**TASK DETAILS:** Gather each line of the entries below that includes the string "pyautogui", and list those lines in the order they appear.

Element and text position data:
>>
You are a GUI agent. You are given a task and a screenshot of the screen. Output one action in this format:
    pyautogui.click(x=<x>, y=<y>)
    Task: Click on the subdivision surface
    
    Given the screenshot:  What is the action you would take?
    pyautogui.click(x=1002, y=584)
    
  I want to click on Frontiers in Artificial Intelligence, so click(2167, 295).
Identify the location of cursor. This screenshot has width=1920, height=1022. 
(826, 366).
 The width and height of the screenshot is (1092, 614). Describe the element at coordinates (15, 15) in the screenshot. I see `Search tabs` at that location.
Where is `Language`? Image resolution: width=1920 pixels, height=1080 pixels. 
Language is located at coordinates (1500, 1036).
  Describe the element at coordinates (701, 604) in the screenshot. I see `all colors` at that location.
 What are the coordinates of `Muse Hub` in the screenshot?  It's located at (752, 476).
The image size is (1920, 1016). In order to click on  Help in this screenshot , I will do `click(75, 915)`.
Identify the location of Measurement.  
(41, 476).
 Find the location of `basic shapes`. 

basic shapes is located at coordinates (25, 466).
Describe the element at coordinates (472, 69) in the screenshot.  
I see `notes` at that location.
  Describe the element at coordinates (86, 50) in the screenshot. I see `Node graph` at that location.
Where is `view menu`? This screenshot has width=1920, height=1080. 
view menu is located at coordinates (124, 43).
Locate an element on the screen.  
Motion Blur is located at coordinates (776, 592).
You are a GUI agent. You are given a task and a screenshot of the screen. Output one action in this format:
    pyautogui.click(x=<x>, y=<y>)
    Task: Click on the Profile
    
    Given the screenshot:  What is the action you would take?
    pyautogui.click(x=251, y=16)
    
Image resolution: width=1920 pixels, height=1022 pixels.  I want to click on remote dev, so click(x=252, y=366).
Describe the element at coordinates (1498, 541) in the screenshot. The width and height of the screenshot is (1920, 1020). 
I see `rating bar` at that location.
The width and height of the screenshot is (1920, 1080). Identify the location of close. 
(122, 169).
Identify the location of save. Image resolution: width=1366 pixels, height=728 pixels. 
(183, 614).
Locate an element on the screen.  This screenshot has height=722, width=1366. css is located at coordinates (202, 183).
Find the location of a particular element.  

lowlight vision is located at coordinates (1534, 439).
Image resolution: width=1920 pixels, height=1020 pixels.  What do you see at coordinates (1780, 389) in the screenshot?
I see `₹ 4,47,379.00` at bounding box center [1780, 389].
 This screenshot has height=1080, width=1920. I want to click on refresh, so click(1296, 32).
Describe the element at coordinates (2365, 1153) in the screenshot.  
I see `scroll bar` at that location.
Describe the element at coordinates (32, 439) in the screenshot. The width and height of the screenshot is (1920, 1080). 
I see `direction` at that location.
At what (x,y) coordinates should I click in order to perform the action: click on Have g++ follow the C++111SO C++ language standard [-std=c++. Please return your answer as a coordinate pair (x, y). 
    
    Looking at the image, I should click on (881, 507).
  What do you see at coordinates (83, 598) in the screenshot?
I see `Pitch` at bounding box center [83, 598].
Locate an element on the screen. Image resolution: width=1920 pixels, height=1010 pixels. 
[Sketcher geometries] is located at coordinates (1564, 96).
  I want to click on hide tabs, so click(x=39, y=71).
<<
**RESPONSE TO THIS EXERCISE:**
    pyautogui.click(x=<x>, y=<y>)
    pyautogui.click(x=1002, y=584)
    pyautogui.click(x=<x>, y=<y>)
    pyautogui.click(x=251, y=16)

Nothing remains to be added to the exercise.